In this paper, it is proposed to use the k-means clustering method, which is simple and highly efficient. The fact that the algorithm requires a pre-set number of clusters in this case is another advantage, since this parameter can be used to adjust the level of accuracy and complexity of the task—‚the greater the number of clusters, the more difficult it is to determine to which color palette the image content will be assigned. Another aspect that determines the simplicity of the proposed approach is the use of GAI to correct the color content of images. As can be seen from the results of the experiment, each of the generative services considered not only changes the color scheme of the cover but also completely changes the entire image while remaining within the genre.

Thus, it can be expected that after the interaction of the designer with generative service in accordance with the developed scheme of Figure 13, the service will not only perform color correction but also offer a design that more fully meets the content of the book.

6. Conclusions

This research and proposed process underscore the importance of integrating creative expertise with modern tools. By combining data-driven insights about genre-specific color preferences with the efficiency of generative services, designers can produce book covers that are both visually compelling and commercially successful.

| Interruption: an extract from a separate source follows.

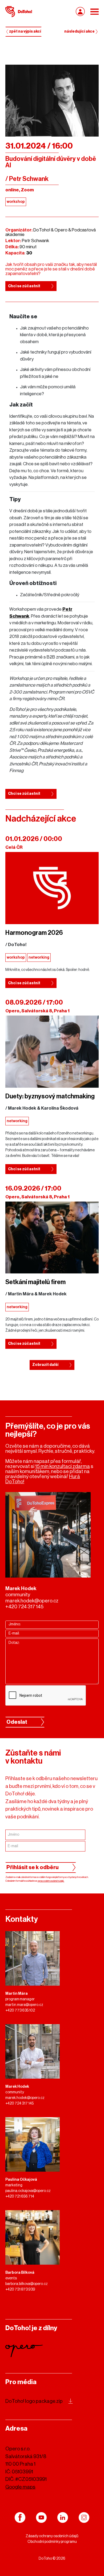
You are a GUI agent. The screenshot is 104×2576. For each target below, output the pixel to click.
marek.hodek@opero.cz (31, 1600)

Designers who create book cover layouts can use the proposed methodology to study consumer preferences in a particular genre, evaluate the conformity of the created layout version with these preferences, and step-by-step modify the layout to harmonize the color content. The approach ensures that covers resonate with readers, align with market trends, and support the book’s broader marketing strategy.

Future research in this area may involve improving generative artificial intelligence systems that will allow new versions of image design layouts to be proposed by only partially modifying existing versions and making more subtle changes to them, for example, by performing fine gradation correction of the image taking into account its meaning and its elements.

The use of artificial intelligence in book cover design is a promising direction. One of the main advantages of such systems is the ability to generalize huge amounts of information—both text and visual. Its combination with algorithms for fine-tuning readers’ preferences depending on age category, genre aesthetics, and target audience’s ethnic characteristics opens up broad opportunities for greater individualization of book production and further development of artificial intelligence systems.